Written exercise:
Copy the rows below word for word, from the first row through the line containing "Looking at the screenshot, I should coord(118,131).", including that line.

= = = =

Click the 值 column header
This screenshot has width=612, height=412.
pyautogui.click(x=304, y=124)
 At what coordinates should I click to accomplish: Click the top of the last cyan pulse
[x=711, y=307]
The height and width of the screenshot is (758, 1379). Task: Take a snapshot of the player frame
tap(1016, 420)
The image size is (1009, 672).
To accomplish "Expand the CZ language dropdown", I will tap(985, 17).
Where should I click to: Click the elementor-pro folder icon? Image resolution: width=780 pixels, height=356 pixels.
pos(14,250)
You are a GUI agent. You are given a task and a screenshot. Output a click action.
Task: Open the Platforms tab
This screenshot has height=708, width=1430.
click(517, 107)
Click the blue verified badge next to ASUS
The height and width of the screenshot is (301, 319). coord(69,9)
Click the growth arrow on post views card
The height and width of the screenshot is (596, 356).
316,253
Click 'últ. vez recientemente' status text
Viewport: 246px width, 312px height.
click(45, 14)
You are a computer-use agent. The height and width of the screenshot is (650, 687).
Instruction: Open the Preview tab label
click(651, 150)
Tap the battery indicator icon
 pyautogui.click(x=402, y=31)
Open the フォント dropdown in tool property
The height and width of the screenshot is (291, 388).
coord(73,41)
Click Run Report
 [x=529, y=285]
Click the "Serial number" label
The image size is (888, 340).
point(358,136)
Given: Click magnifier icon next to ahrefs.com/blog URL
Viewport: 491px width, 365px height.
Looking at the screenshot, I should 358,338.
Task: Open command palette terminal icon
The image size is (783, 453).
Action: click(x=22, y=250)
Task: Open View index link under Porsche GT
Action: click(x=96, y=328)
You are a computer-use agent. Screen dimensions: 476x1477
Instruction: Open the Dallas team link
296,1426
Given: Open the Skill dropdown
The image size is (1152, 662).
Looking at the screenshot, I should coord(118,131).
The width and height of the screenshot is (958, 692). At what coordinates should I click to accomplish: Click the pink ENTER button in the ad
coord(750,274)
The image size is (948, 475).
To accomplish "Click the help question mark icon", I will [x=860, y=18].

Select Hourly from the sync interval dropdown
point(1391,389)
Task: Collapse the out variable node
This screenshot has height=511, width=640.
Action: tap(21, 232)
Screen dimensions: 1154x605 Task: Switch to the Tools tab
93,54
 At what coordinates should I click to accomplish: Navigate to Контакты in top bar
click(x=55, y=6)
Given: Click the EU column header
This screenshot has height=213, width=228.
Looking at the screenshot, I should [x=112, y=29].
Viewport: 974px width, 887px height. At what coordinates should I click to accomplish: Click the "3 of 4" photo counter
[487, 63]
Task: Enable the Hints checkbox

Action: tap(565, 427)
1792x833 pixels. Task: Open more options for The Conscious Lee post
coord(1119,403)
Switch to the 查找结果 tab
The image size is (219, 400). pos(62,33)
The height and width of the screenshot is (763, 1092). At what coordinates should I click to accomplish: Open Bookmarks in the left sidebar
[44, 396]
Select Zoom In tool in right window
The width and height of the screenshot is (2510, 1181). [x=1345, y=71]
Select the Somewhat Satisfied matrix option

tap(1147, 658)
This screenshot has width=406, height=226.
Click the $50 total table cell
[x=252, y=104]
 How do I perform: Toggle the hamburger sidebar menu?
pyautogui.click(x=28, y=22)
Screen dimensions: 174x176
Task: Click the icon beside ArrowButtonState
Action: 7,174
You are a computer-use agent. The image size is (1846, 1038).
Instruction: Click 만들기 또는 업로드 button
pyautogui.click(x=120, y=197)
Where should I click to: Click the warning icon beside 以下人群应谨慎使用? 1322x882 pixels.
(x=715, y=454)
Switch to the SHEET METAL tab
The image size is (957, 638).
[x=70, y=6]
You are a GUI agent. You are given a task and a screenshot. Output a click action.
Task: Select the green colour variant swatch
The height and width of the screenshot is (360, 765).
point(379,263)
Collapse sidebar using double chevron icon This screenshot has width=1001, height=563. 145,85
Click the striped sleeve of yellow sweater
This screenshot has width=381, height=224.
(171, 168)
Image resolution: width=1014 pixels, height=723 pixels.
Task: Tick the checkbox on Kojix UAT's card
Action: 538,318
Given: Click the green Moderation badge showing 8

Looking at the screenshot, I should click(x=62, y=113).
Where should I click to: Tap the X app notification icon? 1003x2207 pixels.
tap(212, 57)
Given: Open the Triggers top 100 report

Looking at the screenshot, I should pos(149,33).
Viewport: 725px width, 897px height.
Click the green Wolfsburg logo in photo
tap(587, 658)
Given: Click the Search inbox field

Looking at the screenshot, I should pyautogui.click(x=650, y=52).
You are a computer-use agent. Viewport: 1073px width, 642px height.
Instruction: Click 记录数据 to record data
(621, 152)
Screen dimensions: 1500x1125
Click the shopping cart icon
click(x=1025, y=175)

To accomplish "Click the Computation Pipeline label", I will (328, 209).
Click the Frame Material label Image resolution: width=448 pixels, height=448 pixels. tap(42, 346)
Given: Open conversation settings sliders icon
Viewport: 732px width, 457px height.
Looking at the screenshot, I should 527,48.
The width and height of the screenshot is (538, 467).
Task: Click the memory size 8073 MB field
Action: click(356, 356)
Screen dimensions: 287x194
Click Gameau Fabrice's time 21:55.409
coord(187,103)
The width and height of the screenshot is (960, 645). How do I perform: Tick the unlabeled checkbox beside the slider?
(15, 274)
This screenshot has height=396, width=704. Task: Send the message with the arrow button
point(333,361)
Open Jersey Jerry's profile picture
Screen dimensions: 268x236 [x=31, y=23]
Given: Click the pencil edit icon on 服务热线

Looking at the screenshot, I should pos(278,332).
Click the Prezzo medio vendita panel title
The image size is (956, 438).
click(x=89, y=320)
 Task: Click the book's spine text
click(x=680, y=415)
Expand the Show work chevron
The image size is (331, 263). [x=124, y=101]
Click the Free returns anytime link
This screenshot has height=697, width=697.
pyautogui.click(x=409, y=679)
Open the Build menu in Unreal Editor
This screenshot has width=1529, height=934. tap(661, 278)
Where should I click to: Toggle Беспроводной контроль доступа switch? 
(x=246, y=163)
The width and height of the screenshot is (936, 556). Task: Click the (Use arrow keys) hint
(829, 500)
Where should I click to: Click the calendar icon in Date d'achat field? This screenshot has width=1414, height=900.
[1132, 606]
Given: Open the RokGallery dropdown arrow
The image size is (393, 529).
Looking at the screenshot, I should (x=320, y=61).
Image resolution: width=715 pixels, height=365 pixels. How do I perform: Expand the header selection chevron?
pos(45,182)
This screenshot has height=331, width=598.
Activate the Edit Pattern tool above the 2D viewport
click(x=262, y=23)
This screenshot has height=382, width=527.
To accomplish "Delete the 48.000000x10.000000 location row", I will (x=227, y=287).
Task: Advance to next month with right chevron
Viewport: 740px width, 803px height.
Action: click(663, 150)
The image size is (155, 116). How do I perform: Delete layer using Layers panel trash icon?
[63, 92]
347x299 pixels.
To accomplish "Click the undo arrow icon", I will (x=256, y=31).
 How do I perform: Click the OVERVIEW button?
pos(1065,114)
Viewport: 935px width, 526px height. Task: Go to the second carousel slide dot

= = = =

Exercise solution:
Click the 值 column header
This screenshot has width=612, height=412.
pyautogui.click(x=304, y=124)
 At what coordinates should I click to accomplish: Click the top of the last cyan pulse
[x=711, y=307]
The height and width of the screenshot is (758, 1379). Task: Take a snapshot of the player frame
tap(1016, 420)
The image size is (1009, 672).
To accomplish "Expand the CZ language dropdown", I will tap(985, 17).
Where should I click to: Click the elementor-pro folder icon? Image resolution: width=780 pixels, height=356 pixels.
pos(14,250)
You are a GUI agent. You are given a task and a screenshot. Output a click action.
Task: Open the Platforms tab
This screenshot has height=708, width=1430.
click(517, 107)
Click the blue verified badge next to ASUS
The height and width of the screenshot is (301, 319). coord(69,9)
Click the growth arrow on post views card
The height and width of the screenshot is (596, 356).
316,253
Click 'últ. vez recientemente' status text
Viewport: 246px width, 312px height.
click(45, 14)
You are a computer-use agent. The height and width of the screenshot is (650, 687).
Instruction: Open the Preview tab label
click(651, 150)
Tap the battery indicator icon
 pyautogui.click(x=402, y=31)
Open the フォント dropdown in tool property
The height and width of the screenshot is (291, 388).
coord(73,41)
Click Run Report
 [x=529, y=285]
Click the "Serial number" label
The image size is (888, 340).
point(358,136)
Given: Click magnifier icon next to ahrefs.com/blog URL
Viewport: 491px width, 365px height.
Looking at the screenshot, I should 358,338.
Task: Open command palette terminal icon
The image size is (783, 453).
Action: click(x=22, y=250)
Task: Open View index link under Porsche GT
Action: click(x=96, y=328)
You are a computer-use agent. Screen dimensions: 476x1477
Instruction: Open the Dallas team link
296,1426
Given: Open the Skill dropdown
The image size is (1152, 662).
Looking at the screenshot, I should coord(118,131).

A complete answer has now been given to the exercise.